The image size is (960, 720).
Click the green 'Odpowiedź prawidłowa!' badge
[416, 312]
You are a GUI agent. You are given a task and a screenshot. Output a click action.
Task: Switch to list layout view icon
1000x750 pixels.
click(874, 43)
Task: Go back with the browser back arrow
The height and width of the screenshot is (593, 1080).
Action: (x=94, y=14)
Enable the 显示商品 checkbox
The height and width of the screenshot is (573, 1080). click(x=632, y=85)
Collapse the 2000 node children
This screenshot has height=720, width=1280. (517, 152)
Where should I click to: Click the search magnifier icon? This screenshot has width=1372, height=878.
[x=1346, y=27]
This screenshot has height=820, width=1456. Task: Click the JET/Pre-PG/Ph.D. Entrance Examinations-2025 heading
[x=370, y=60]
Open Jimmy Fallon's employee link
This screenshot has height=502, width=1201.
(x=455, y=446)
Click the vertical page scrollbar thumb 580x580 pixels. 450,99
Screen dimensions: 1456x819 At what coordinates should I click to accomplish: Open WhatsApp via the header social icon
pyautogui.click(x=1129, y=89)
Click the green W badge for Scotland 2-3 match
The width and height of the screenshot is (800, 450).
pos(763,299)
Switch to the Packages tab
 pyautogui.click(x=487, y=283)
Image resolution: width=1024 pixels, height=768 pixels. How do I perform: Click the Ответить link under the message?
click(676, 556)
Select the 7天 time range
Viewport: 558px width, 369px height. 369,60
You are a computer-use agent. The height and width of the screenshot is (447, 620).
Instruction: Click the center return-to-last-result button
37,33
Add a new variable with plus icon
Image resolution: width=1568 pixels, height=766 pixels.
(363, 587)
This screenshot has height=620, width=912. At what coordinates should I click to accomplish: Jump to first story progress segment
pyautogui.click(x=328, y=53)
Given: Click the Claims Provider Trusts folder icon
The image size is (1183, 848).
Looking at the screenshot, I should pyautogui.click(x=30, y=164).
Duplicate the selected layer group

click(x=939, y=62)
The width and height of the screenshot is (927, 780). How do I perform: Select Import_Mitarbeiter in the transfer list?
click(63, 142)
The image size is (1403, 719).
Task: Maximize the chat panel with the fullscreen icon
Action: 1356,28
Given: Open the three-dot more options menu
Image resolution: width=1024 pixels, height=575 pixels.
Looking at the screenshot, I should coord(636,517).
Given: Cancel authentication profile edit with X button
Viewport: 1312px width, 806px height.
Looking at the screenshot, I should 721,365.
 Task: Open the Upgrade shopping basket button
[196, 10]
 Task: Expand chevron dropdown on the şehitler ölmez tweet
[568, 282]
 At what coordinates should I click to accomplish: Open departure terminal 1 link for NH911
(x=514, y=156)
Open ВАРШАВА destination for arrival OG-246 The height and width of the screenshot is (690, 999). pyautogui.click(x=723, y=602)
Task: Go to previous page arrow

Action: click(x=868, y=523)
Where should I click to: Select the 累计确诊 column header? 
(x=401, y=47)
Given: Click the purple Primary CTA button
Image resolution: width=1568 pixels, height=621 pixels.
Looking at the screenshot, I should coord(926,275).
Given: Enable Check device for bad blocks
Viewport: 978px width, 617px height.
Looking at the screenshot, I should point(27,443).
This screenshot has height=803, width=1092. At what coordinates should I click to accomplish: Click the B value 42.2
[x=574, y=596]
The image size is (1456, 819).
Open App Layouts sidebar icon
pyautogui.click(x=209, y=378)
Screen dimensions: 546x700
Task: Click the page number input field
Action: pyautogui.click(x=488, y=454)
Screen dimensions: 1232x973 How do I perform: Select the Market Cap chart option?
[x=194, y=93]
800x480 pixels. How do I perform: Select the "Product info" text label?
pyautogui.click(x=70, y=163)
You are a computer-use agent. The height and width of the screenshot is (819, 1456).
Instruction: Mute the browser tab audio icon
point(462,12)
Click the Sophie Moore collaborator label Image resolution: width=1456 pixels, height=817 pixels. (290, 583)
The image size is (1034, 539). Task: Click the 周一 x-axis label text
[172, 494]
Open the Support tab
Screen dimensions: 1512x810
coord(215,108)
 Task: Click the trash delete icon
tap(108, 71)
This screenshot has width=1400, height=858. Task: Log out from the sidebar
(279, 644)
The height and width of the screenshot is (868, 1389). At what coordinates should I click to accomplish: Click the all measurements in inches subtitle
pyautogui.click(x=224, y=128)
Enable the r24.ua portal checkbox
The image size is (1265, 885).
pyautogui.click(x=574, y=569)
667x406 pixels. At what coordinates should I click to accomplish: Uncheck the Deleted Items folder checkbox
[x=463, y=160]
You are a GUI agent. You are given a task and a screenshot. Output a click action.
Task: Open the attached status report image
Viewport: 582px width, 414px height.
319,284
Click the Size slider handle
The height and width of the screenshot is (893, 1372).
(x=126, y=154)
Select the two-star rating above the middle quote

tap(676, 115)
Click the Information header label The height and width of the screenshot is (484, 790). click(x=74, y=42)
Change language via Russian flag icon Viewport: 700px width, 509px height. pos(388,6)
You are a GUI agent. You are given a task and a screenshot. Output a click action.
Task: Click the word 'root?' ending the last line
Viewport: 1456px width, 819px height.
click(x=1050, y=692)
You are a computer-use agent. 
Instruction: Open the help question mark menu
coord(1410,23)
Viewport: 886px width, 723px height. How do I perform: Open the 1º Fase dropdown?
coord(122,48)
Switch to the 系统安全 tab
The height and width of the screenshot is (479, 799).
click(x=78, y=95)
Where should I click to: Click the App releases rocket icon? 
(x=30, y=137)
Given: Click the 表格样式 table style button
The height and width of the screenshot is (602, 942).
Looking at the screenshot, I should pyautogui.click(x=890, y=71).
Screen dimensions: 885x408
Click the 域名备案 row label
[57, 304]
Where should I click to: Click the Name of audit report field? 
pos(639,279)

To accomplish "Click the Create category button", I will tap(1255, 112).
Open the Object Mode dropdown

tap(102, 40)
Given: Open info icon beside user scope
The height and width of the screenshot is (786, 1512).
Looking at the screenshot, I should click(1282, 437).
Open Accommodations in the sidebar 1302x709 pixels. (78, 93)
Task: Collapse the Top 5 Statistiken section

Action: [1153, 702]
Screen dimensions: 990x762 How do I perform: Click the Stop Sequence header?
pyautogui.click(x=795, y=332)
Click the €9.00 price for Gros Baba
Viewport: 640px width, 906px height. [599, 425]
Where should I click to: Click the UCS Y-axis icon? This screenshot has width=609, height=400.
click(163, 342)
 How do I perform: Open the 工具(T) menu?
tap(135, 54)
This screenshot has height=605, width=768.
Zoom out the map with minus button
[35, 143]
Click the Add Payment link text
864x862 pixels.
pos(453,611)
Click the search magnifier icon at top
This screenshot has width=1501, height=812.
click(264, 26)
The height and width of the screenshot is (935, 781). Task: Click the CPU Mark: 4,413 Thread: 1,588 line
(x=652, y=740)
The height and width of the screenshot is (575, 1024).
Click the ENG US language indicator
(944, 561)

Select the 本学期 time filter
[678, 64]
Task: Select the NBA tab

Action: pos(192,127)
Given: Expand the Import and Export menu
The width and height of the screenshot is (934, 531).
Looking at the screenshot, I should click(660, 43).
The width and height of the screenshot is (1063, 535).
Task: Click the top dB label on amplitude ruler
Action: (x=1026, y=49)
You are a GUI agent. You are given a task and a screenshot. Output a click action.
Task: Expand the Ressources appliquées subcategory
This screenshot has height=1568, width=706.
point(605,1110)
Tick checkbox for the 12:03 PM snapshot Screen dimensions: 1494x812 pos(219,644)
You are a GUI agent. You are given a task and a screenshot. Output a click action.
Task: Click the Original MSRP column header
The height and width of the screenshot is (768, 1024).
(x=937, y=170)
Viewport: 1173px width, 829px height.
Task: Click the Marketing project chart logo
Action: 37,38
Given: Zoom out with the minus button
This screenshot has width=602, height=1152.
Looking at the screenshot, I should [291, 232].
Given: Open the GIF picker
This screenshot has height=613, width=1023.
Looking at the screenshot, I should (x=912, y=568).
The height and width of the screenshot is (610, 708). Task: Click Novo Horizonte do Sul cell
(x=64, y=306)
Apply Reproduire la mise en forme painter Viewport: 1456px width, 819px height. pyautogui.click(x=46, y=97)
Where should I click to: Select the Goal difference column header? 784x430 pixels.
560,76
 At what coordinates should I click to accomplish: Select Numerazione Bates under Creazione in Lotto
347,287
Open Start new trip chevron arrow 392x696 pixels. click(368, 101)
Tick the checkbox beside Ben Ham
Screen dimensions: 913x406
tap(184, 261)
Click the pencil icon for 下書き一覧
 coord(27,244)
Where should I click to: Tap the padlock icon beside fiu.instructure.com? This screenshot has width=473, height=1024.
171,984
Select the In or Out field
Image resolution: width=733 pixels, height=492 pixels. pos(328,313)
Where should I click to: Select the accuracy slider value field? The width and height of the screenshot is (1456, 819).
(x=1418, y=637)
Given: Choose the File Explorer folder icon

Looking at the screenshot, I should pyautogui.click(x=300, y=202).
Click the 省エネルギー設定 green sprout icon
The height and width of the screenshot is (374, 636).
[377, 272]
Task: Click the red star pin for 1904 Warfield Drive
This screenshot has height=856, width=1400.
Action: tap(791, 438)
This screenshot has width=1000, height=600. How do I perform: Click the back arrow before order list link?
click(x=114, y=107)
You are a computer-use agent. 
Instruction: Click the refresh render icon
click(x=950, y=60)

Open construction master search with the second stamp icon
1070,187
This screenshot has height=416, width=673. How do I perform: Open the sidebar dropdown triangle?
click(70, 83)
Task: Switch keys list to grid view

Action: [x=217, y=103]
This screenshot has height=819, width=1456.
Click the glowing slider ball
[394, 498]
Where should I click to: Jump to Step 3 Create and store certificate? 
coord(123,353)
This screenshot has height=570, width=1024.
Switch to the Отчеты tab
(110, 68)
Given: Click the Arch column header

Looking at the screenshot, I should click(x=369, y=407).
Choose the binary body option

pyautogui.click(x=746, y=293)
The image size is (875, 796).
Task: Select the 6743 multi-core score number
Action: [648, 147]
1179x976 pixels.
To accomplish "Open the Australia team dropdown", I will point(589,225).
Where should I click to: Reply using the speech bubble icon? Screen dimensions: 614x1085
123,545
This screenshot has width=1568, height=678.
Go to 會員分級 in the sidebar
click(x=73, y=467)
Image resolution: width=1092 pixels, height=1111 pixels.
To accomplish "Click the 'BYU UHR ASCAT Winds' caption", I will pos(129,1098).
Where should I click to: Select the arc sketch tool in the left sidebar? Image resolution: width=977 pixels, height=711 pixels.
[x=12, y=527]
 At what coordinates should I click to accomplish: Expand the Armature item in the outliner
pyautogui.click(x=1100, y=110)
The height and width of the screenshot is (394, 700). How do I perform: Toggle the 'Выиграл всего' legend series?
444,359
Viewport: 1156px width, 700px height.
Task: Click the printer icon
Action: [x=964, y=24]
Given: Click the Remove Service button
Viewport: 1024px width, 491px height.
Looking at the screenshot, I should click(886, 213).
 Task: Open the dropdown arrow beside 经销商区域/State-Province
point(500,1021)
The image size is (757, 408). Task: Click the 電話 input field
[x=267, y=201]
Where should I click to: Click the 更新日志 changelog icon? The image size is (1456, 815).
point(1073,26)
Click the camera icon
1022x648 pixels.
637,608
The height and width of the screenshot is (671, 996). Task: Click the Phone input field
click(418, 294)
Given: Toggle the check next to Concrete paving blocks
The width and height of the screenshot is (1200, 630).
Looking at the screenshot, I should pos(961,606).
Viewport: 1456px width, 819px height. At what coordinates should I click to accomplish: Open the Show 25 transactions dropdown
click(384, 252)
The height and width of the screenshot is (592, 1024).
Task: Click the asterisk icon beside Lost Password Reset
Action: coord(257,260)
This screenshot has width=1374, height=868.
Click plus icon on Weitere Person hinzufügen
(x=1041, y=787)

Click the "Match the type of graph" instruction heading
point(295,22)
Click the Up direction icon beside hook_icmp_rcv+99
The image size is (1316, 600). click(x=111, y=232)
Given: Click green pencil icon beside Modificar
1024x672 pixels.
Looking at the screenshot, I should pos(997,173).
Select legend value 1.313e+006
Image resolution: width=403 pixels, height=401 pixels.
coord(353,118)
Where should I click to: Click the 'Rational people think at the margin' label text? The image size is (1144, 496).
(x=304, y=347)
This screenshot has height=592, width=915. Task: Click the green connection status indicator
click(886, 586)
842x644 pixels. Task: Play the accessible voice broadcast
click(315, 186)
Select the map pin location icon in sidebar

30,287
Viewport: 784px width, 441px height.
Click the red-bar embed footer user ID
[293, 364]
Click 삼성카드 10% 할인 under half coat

..............................

(OBJECTIVE): Extract the lines of the data word for word, starting with the line that contains "This screenshot has height=803, width=1092." and stopping after the line that contains "Click the Sophie", both included.

(FULL SOLUTION):
This screenshot has height=803, width=1092. At what coordinates should I click to accomplish: Click the B value 42.2
[x=574, y=596]
The image size is (1456, 819).
Open App Layouts sidebar icon
pyautogui.click(x=209, y=378)
Screen dimensions: 546x700
Task: Click the page number input field
Action: pyautogui.click(x=488, y=454)
Screen dimensions: 1232x973 How do I perform: Select the Market Cap chart option?
[x=194, y=93]
800x480 pixels. How do I perform: Select the "Product info" text label?
pyautogui.click(x=70, y=163)
You are a computer-use agent. The height and width of the screenshot is (819, 1456).
Instruction: Mute the browser tab audio icon
point(462,12)
Click the Sophie Moore collaborator label Image resolution: width=1456 pixels, height=817 pixels. (290, 583)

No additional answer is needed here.